Dubai-based commodity trading firm GP Global has sold its bitumen complex in Hamriyah, with its other UAE storage facilities lined up for sale as part of the company's debt restructuring plan, several market participants told Argus.

The Hamriyah bitumen plant, which includes a production unit and a 36,000t storage terminal for the heavy oil product used in road paving and industrial sectors, was sold to Dubai-based firm ARIA Commodities at a price indicated in the $10-20mn range.

ARIA Commodities has a physical trading presence in grains, oilseeds, foodstuffs and petrochemicals.

GP Global officials declined to comment on the sale, while ARIA Commodities officials were unavailable for comment.

GP Global was forced into the restructuring drive by a failure last summer to win backing from some of its lenders, which left it short of cash.

The sale of the firm's 412,000m³ (2.6mn bl) Fujairah product storage terminal is now under discussion, with agreement likely to be reached by the end of April, market participants said.

The 204,000m³ Hamriyah product storage terminal, which handles a range of products including naphtha, pyrolysis oil, gasoil, MTBE, condensate, fuel oil, kerosine, base oil, bitumen and petrochemicals, is GP Global's another key asset in the UAE.

◆ **Dataset section**:
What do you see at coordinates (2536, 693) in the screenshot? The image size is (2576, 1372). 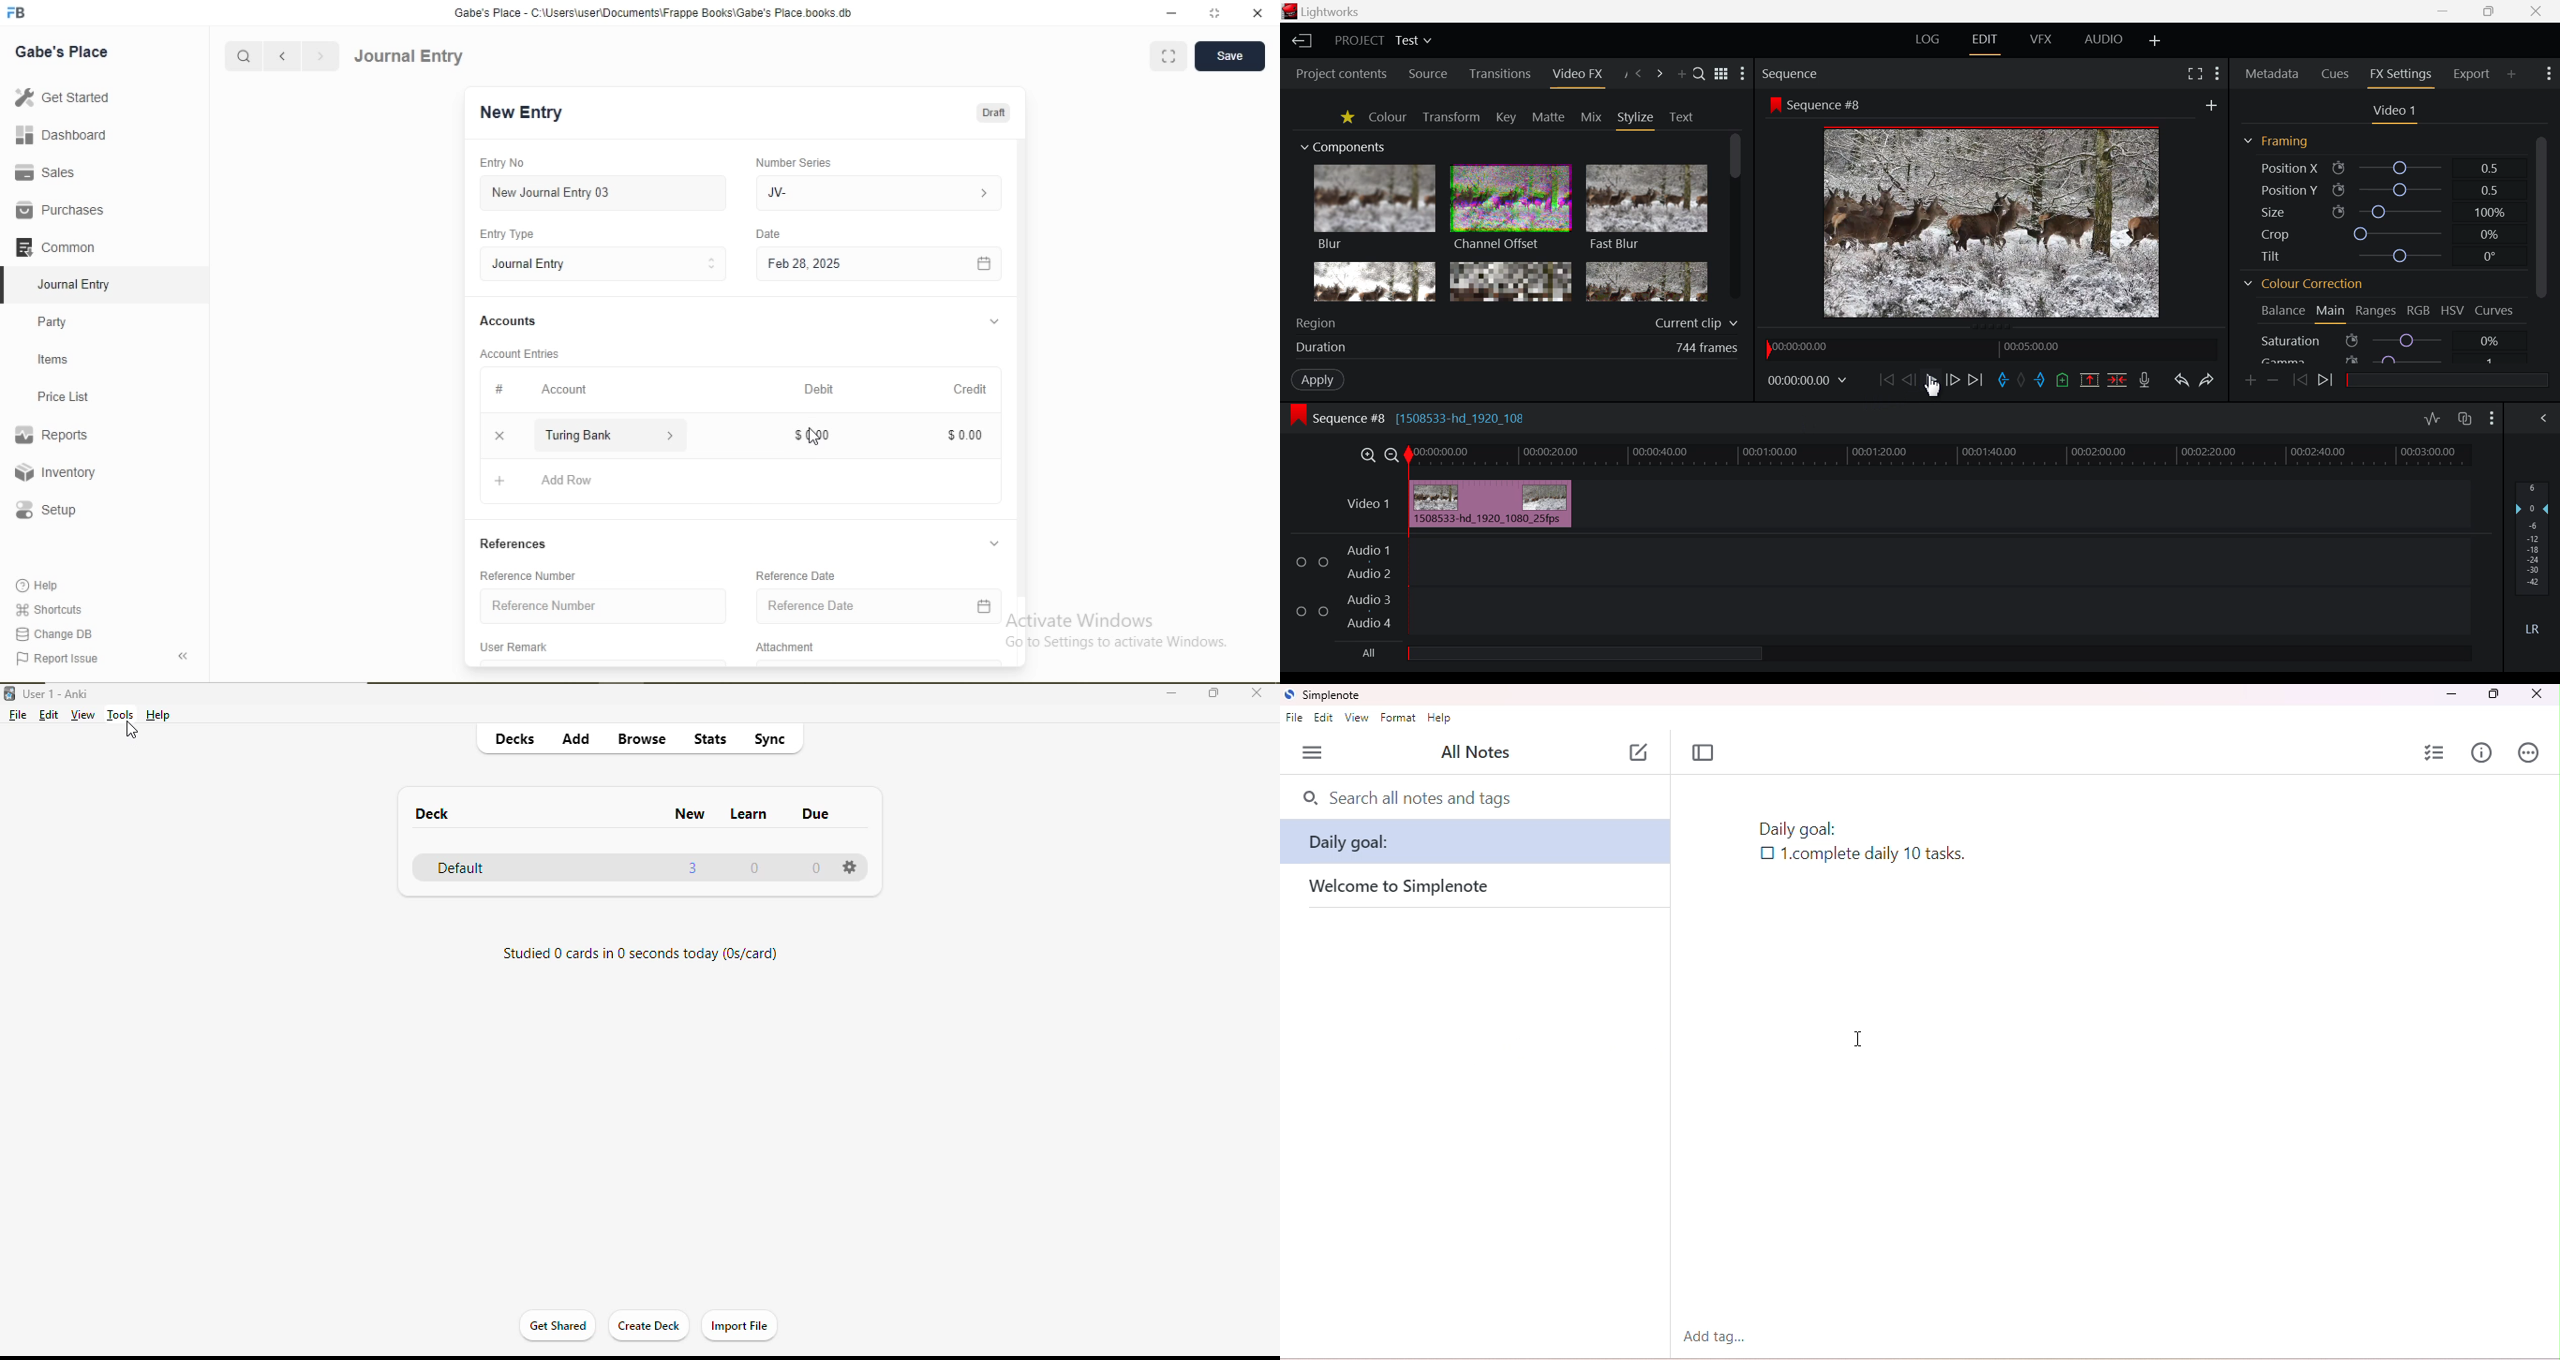 I see `close` at bounding box center [2536, 693].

◆ **Problem 1**:
In the article on GP Global's asset sales, do these statements agree with it? (a) GP Global sold its Hamriyah bitumen plant to ARIA Commodities. (b) ARIA Commodities officials commented on the sale. (c) Agreement on selling the Fujairah terminal is expected by the end of April. Answer yes or no for each, quoting the deciding words.
◆ **Problem 2**:
Retype the stretch of the article on GP Global's asset sales from "The sale of" through "in the UAE.".
◆ **Problem 3**:
According to the article on GP Global's asset sales, what is the capacity of the storage terminal that is part of the Hamriyah bitumen plant?

◆ **Finished answer 1**:
(a) Yes: "was sold to Dubai-based firm ARIA Commodities"
(b) No: "ARIA Commodities officials were unavailable for comment"
(c) Yes: "with agreement likely to be reached by the end of April"

◆ **Finished answer 2**:
The sale of the firm's 412,000m³ (2.6mn bl) Fujairah product storage terminal is now under discussion, with agreement likely to be reached by the end of April, market participants said.

The 204,000m³ Hamriyah product storage terminal, which handles a range of products including naphtha, pyrolysis oil, gasoil, MTBE, condensate, fuel oil, kerosine, base oil, bitumen and petrochemicals, is GP Global's another key asset in the UAE.

◆ **Finished answer 3**:
36,000t.